“I have a great idea. I’ve been thinking about it for months, and I just announced it to the world. Can you get it done by tomorrow? I promised everyone it would be ready by then, and they are super excited.”
“We have a project. Here’s what you need to do. First, this. Now this. Then this. We just need these three things, and it will be DONE!”
“A new project? OK, great, I’d love to help. Let me figure out the details so I can lay out a plan with order and a reasonable timeline.”
“Have you thoroughly researched and vetted this idea? Is it in compliance? What effect will it have on other objectives and resources? Three steps? There are things missing here that, if not addressed, could get the company into trouble. Let me think about this.”
These are conversations common to every business, and in some cases, these are daily, disjointed conversations. Over time, they culminate into “communication issues.”

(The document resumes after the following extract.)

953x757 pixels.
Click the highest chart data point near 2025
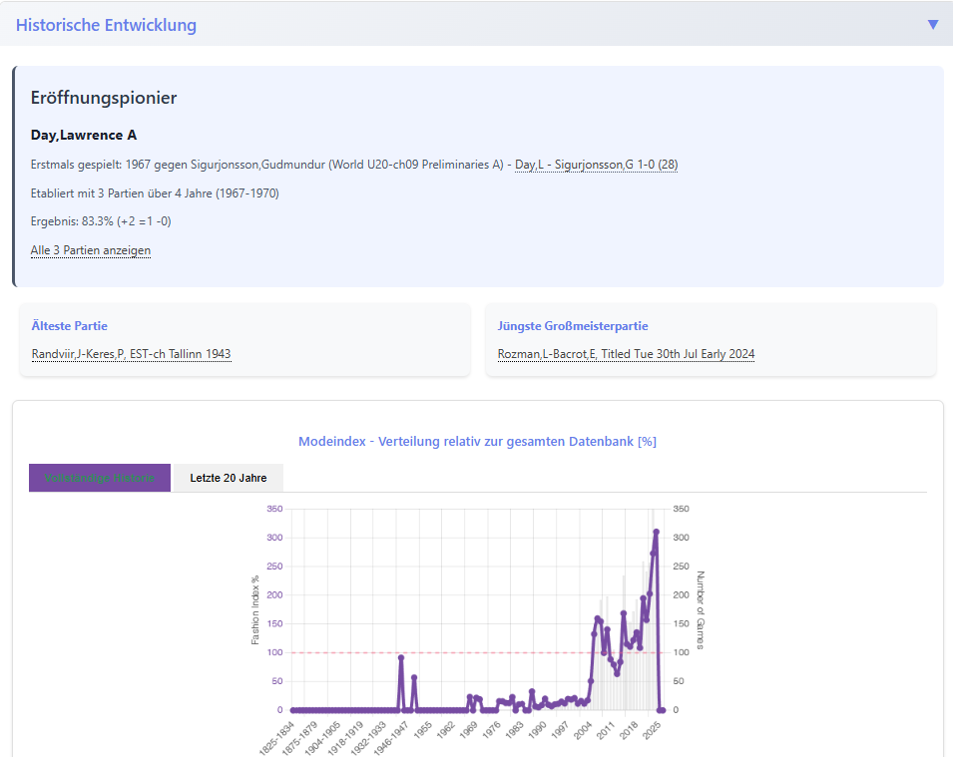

Here’s the thing. Each of these four people are looking at the same project. But, like we teach with our beachball illustration, each person is seeing it from a different perspective.
Frustration. Misunderstanding. Missed deadlines. Quality control issues. Chaos.
If any of these describe the operations of your business, it could very well be rooted in these basic conversations.
Inevitably, in any organization, you will find these four patterns of behavior.
1. The fast-driven idea generator for whom the time from idea to implementation is “immediate.” The problem is, they are not the ones completing the implementation because they thrive on idea generation and often lose interest before something is completed. Their strengths are in “starting.”
2. The director, a powerful leader – driven and to the point. Those points are usually three to five in number, each preceded with the word “now.” Directors are great starters. They are also great closers. But they may miss critical details in between that result in having to circle back to re-do some of the work.
3. And then there are the detailed planners. While they are great at laying out a plan and creating efficiency, it may be challenging for them to work in the chaos of ideators, who they perceive to “pile on,” and directors, who may push them to do more and work faster without realizing that if details are addressed, it can actually be done more efficiently. Planners may not initiate an action, or at least not immediately, but they will finish it well.
4. The analyzers tend to think first, then act. When they act, it is very targeted and efficient, and it does not have to be done again because it is done correctly. They may, however, overanalyze and thus hold up progress toward a goal. They are not immediate starters, but they will, by virtue of integral values, finish well.
Which one is right?
The answer: All of them are right.
Each of these team members plays a critical role.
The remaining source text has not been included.